Śrīla Prabhupāda puts it clearly in his commentary: “A person in full Kṛṣṇa consciousness is satisfied because he knows that his position in relationship with Kṛṣṇa is assured.”
We’re souls, not bodies. Our needs are not material—though they often masquerade as such. The need for intimacy is real, but its truest form is the soul’s need to be embraced by God. The need to be seen, held, desired—that’s a spiritual need. Only Kṛṣṇa sees us like that. Only He desires us purely, without agenda or limitation.
Even our romantic or social desires, when you scratch the surface, are symptoms of this deeper thirst.
That’s why our feelings are so slippery. That’s why getting what we want doesn’t deliver peace. We’re not craving sex or kindness or approval—we’re craving the infinite. We want someone to see us in our entirety and not blink. We want someone to be utterly safe, utterly soft, and utterly strong. Someone who holds us without trying to fix us and loves us without getting bored.

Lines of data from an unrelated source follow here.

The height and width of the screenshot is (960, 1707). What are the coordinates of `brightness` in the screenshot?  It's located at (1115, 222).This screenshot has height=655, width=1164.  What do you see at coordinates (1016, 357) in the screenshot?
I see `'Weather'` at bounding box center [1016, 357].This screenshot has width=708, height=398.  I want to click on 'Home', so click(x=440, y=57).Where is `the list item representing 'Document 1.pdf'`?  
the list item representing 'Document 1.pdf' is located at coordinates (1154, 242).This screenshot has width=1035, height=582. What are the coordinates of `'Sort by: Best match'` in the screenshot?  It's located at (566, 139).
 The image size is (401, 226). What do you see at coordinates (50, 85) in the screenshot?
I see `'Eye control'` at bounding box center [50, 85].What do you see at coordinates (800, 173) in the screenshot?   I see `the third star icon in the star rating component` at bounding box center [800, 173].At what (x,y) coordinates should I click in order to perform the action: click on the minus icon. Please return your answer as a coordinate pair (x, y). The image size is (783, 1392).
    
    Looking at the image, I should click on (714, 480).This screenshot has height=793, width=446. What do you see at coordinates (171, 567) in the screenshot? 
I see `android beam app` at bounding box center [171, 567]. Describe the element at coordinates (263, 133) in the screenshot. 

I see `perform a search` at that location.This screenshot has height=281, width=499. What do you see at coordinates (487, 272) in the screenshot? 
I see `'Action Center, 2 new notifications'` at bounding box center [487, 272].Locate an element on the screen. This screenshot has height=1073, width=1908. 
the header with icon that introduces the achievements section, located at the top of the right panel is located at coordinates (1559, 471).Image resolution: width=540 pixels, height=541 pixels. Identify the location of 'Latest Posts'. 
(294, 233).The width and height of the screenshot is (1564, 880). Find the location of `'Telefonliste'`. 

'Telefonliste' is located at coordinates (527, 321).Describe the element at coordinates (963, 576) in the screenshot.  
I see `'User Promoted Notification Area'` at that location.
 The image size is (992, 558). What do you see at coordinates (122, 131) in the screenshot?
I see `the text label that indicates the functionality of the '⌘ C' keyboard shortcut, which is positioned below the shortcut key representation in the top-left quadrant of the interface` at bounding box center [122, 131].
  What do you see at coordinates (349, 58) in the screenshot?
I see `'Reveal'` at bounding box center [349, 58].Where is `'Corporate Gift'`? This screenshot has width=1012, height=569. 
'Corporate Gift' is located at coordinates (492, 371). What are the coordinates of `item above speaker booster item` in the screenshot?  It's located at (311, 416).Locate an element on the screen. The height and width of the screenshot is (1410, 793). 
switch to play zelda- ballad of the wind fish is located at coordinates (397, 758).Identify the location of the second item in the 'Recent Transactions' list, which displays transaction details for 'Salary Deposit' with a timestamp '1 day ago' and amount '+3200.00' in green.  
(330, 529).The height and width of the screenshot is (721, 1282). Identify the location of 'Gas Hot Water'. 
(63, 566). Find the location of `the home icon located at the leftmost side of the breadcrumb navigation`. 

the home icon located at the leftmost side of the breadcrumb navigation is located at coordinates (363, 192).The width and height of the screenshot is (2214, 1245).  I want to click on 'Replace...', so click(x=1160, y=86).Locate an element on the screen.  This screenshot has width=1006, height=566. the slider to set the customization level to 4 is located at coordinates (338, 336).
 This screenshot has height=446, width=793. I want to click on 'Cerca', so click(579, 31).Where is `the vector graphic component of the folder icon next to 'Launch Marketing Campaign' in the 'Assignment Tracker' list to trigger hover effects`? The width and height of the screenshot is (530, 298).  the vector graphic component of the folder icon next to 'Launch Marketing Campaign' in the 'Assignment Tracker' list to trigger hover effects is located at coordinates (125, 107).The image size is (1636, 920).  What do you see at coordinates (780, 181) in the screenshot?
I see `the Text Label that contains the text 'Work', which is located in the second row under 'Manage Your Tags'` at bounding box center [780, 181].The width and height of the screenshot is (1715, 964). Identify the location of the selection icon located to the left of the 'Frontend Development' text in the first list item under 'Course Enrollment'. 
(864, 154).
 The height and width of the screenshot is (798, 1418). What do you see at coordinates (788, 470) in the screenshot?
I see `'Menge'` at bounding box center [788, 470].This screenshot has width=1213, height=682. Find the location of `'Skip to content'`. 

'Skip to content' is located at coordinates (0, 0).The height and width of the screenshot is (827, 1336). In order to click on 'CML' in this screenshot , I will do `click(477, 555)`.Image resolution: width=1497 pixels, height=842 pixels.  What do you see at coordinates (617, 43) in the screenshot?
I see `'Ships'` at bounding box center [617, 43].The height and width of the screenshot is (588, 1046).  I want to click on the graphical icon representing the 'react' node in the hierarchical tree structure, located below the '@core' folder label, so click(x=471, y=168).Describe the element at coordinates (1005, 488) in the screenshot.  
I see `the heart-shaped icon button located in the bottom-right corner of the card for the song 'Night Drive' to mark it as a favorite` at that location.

That Someone is not from this world.
“The living entities in this conditioned world are My eternal fragmental parts. Due to conditioned life, they are struggling very hard with the six senses, which include the mind.”
— Bhagavad-gītā 15.7
No wonder we’re restless.
Until we reconnect with the source—Kṛṣṇa—we’ll continue to want things that we don’t want. We’ll continue to be bewildered by our own desires. We’ll feel cheated by our own victories.
And that’s okay.
Because even that bewilderment can become a doorway to devotion. When you finally realize, “I don’t know what I want,” that can be the moment you stop pretending to be God. That can be the moment you fold your hands and ask, “Kṛṣṇa, what do I actually want?”
And if you listen closely, you might hear the answer:
You want Me. You always have.
Reflection Prompt:
Ask yourself—not intellectually but from the heart: What is the deepest, truest thing I want? Then ask: Can anything in this world actually give me that? Let the answers humble you. And from that humility, begin your bhakti.